Un disco che merita la piena sufficienza, non fosse solo per il considerevole impegno, ma i risultati sono discontinui. I guizzi limitati a pochi episodi (con Shangri-La che si erge con violenza), non scorre sempre fluido e l'ascoltatore è costretto a degli sforzi evitabili. Evidentemente non c'è ancora la stoffa per produrre un album così lungo senza affidarsi a filler o soluzioni molto, troppo derivative (troppo simile ai Daft Punk a tratti). Magari dategli un ascolto, ma senza troppe aspettative, potrebbe funzionare.


  • Galensorg
    5 ott 16
    Recensione: Opera:
    Ho ascoltato solo il loro disco d'esordio "Idealism", mi era piaciuto parecchio.

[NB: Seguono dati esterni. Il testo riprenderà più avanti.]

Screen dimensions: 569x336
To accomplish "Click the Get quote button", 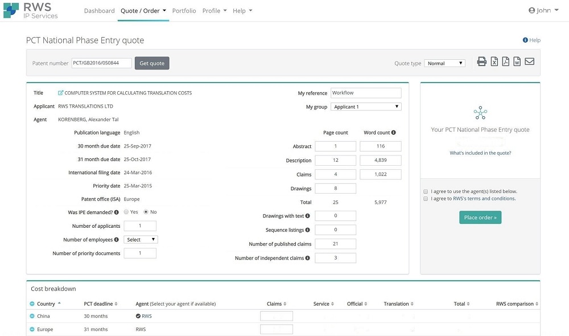I will pyautogui.click(x=152, y=63).
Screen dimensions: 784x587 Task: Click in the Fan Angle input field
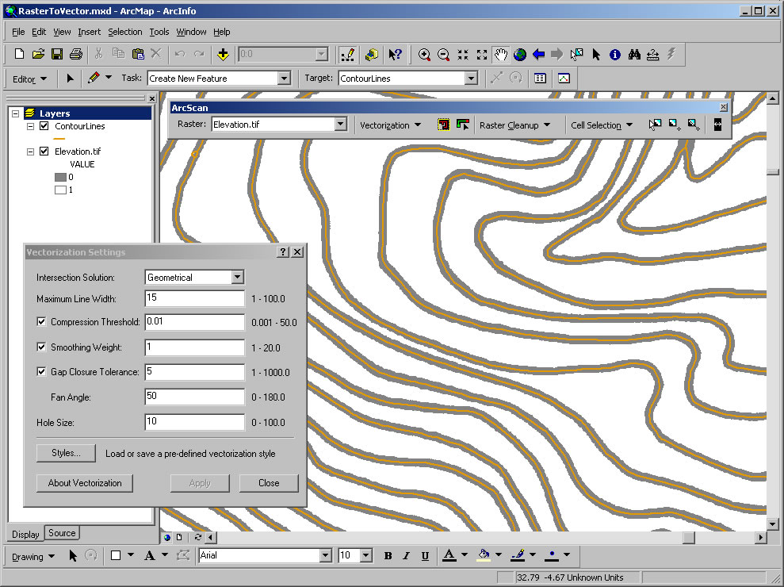coord(194,397)
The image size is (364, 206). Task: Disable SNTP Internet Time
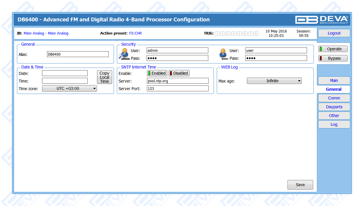(179, 73)
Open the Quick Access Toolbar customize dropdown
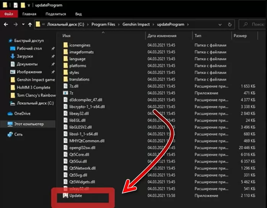 coord(29,5)

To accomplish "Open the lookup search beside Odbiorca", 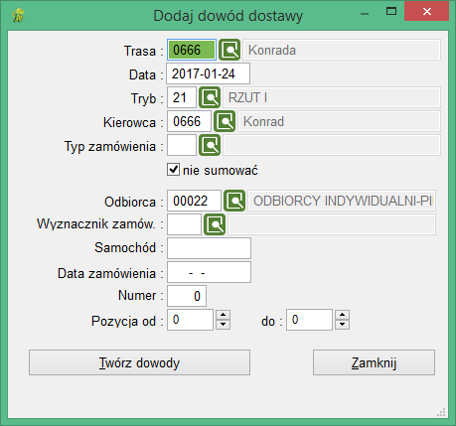I will coord(234,201).
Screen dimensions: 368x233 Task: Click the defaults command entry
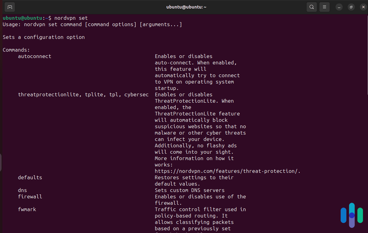[30, 177]
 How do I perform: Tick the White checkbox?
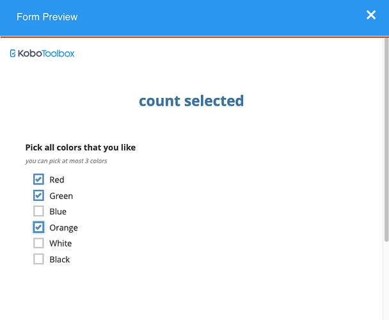tap(38, 243)
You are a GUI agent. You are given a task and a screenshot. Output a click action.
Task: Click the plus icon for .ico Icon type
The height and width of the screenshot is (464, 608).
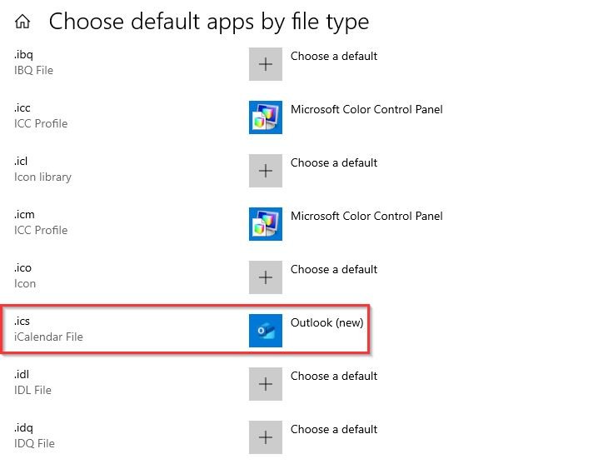tap(266, 277)
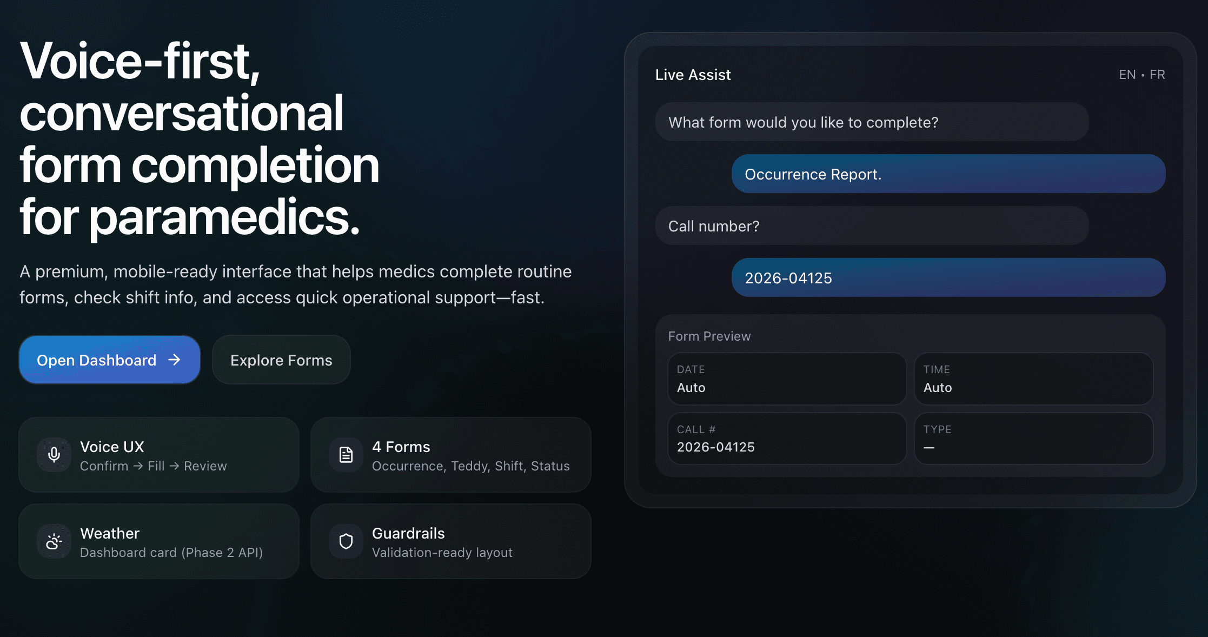This screenshot has width=1208, height=637.
Task: Switch language to EN
Action: pos(1127,75)
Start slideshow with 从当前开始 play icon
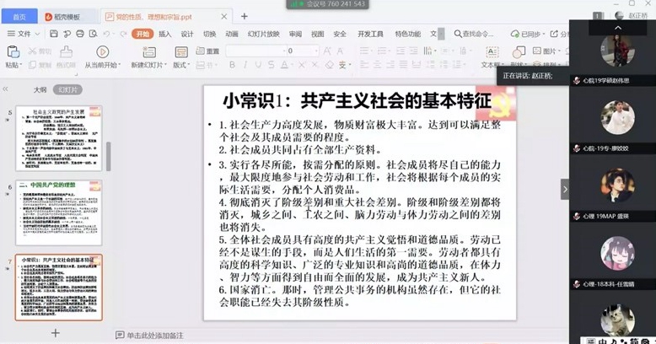 click(102, 52)
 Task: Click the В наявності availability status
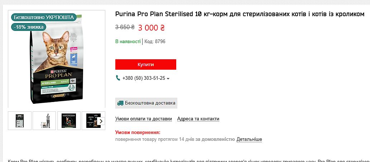[x=128, y=42]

    L'artwork di "Mirage" è una figata, ne sono incuriosito. Ti farò sapere!
  • Insect_Reject
    5 ott 16
    Recensione: Opera:
    Idealism = minkia che fiquo. 'Pogo'? 'I Want I Want'? 'Jupiter Room'? Ascoltate all'eccesso. Soprattutto 'Pogo', presente in un altro FIFA (08).
    I Love You, Dude = bene, ma non benissimo
    Mirage = "MANGIA A NONNA CHE È BUONO CHE DEVI CRESCERE" "grazie nonna, è tutto molto buono ma non ho più fame" "TI HO DETTO MANGIA!" "ma nonna... sono sazio! Ti preg-" "MANGIA!"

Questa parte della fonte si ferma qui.